Trump, who has publicly criticized Lockheed on Twitter since his election and called the program costs “out of control” just last month, now says the program is “in great shape” and called the F-35 “a great plane.”

“I appreciate Lockheed Martin for being so responsive,” he said. Citing years of delays and cost overruns, he said, “We’ve ended all of that. We’ve got that program really, really now in great shape.

Lockheed has been involved in negotiation for the next batch of F-35s for more than a year….Cutting the cost of the F-35 also isn’t new from the Pentagon perspective, either. Late last year the Pentagon announced a $6.1 billion contract for the 57 F-35’s included in the ninth batch of jets. That represented a 3.7 percent reduction in the average price of the airplanes from what it paid in the last order and an overall 58 percent cut from what it paid when the first planes were produced.

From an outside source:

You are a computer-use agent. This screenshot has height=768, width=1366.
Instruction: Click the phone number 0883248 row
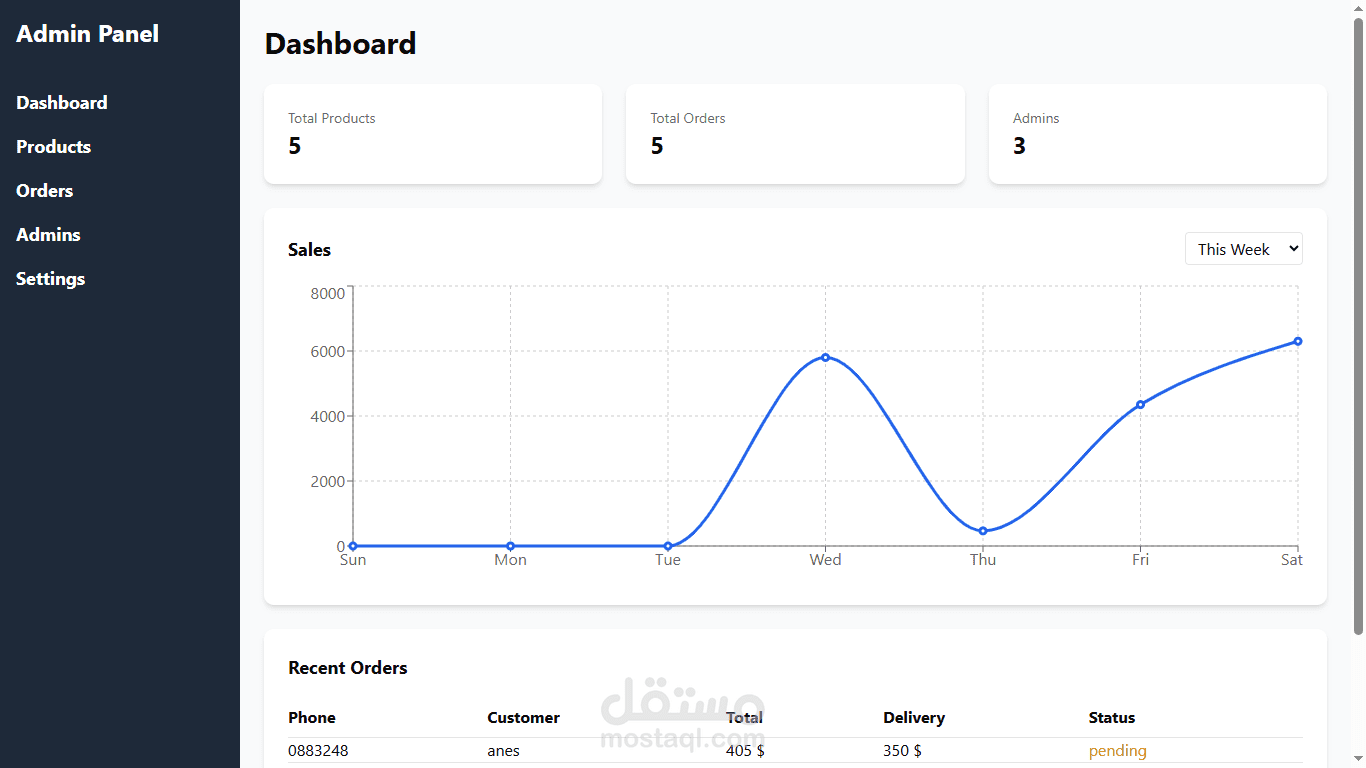795,751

In a mere ten days, Trump has whipped the entire F-35 program into “great shape”! What an amazing guy.

Needless to say, Lockheed-Martin is happy to go along with this fiction. They were already planning on a lower price for the tenth batch of jets anyway, and if Trump wants to take a fake victory lap over this, that’s fine with them. They have a keen understanding of the benefits of good relations with Beltway politicians.

Next week I expect Trump to claim credit for reducing greenhouse gases. Or preventing a terrorist attack that would have happened if not for his immigration order. Or maybe for the decline in illegal immigration over the past decade. Who knows what his next gusher of PR nonsense will be about?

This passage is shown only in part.